Les Autorités canadiennes en valeurs mobilières (ACVM) prévoient interdire toutes les formes de vente de fonds avec l’option de frais d’acquisition reportés (FAR) et abolir le paiement de commissions de suivi aux courtiers qui ne procèdent pas à l’évaluation de la convenance, comme les courtiers exécutants à escompte. Cependant, les commissions de suivis ne seront pas interdites, mais davantage encadrées.
Les ACVM prévoient aussi rehausser les règles visant à atténuer les conflits d’intérêts pour les courtiers et leurs représentants afin d’exiger que tous les conflits d’intérêts existants, y compris ceux découlant du paiement de commissions intégrées, soient réglés au mieux des intérêts des clients ou évités.

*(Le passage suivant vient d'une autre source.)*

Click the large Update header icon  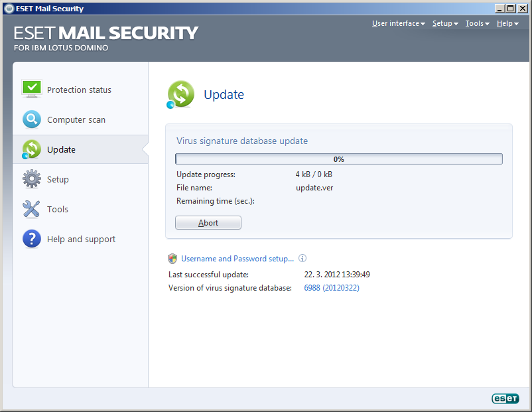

C’est ce qui ressort de l’avis 81-330 des ACVM, dans lequel le groupe de régulateurs provinciaux fait le point sur la consultation relative aux commissions intégrées et les prochaines étapes. Les ACVM publieront un avis de consultation en septembre qui présentera des projets réglementaires sur ces réformes ainsi que des mesures transitoires.
Ainsi, les commissions versées avec l’option des frais d’acquisition reportés sont sur le respirateur artificiel. Celles-ci ont entraîné par le passé des « pratiques problématiques et préjudiciables aux investisseurs », ce qui nécessite leur interdiction, jugent les ACVM.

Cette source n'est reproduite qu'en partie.